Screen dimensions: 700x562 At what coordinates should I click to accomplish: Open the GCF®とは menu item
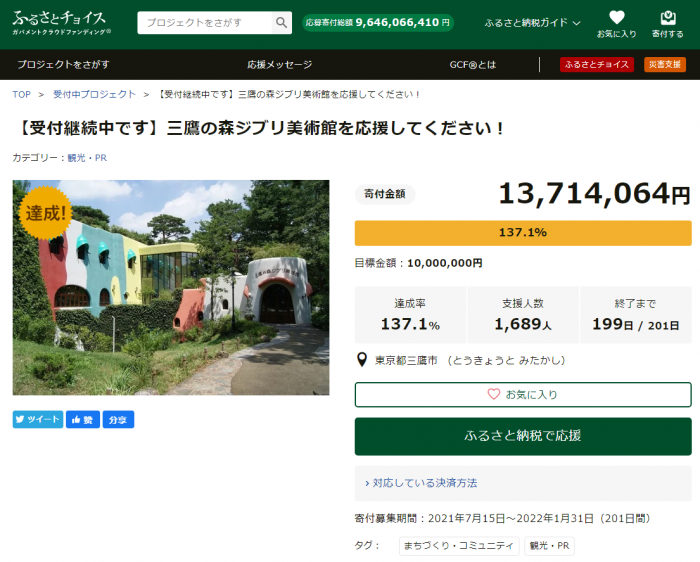click(472, 65)
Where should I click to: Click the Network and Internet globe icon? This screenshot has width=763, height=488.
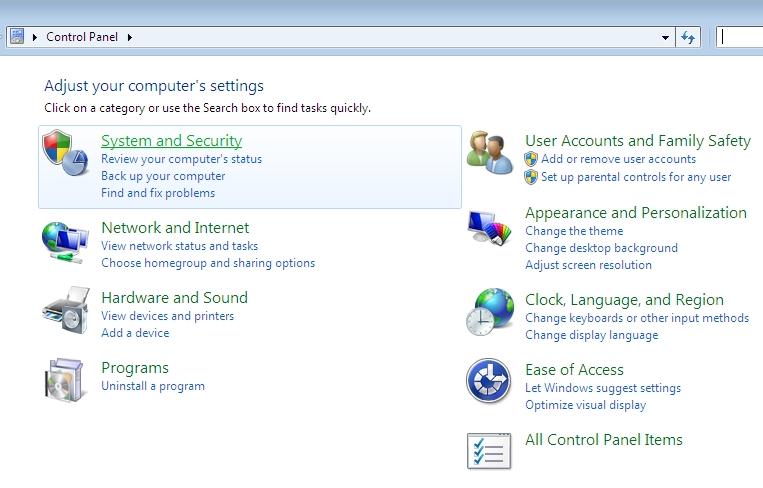click(x=66, y=241)
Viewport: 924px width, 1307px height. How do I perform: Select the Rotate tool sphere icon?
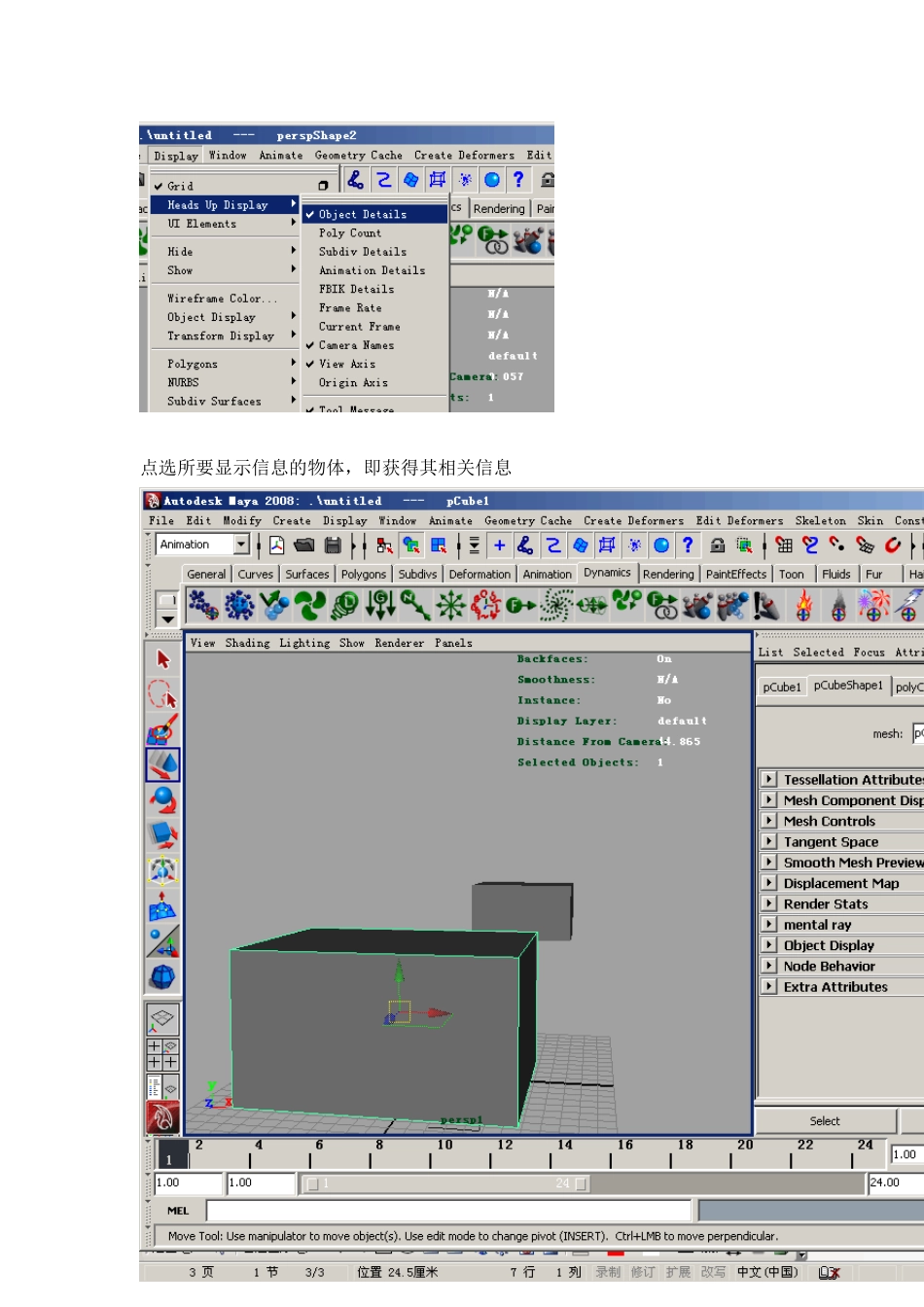[162, 800]
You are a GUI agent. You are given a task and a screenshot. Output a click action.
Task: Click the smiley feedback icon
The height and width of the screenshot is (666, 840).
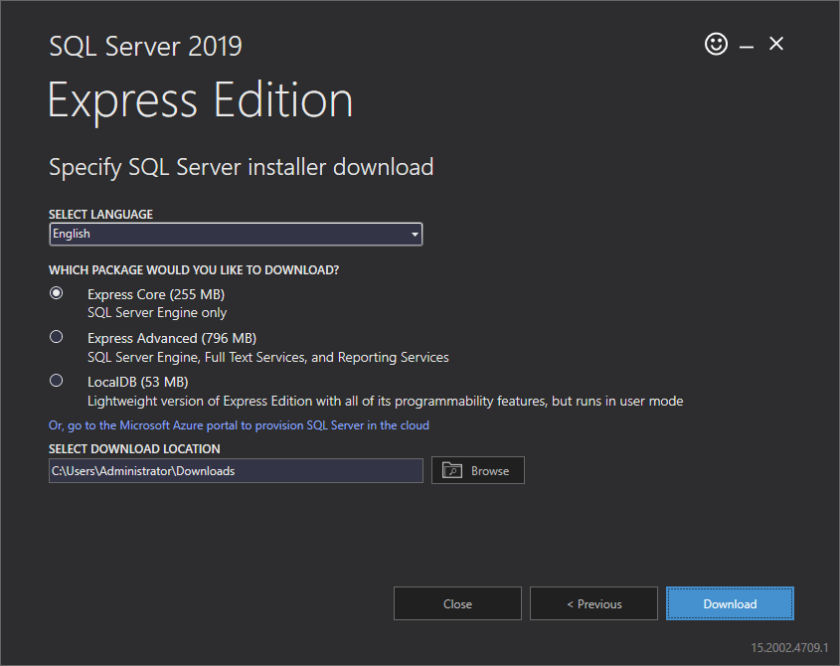pos(716,44)
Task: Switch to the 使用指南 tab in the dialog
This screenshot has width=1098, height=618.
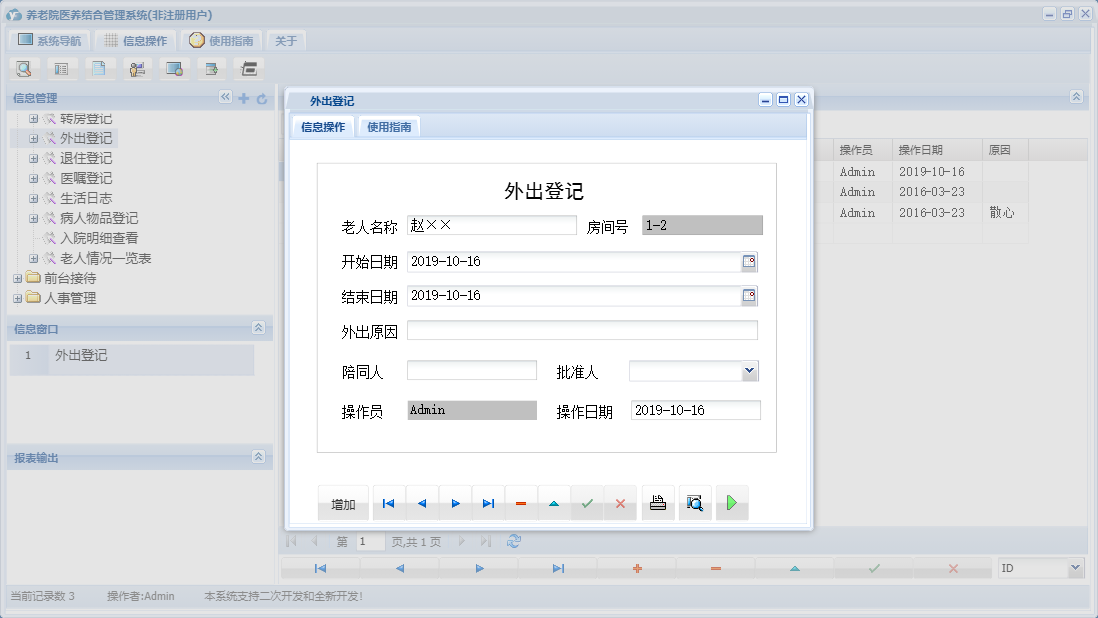Action: click(388, 127)
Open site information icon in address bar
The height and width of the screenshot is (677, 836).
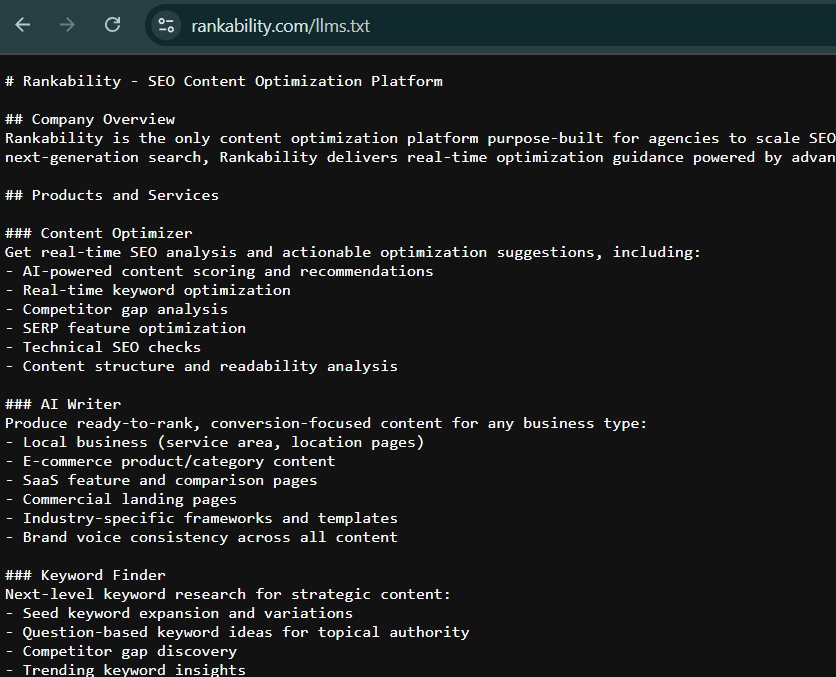click(x=166, y=25)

────────────────────────────────────────

Work to do: List every line of the records above that contains the string "height", treating uppercase and lowercase as different.

Reply to the task:
Where should I click to: Click the Network and Internet globe icon? This screenshot has width=763, height=488.
Viewport: 924px width, 1307px height. How do I perform: Select the Rotate tool sphere icon?
The height and width of the screenshot is (666, 840).
This screenshot has width=1098, height=618.
The height and width of the screenshot is (677, 836).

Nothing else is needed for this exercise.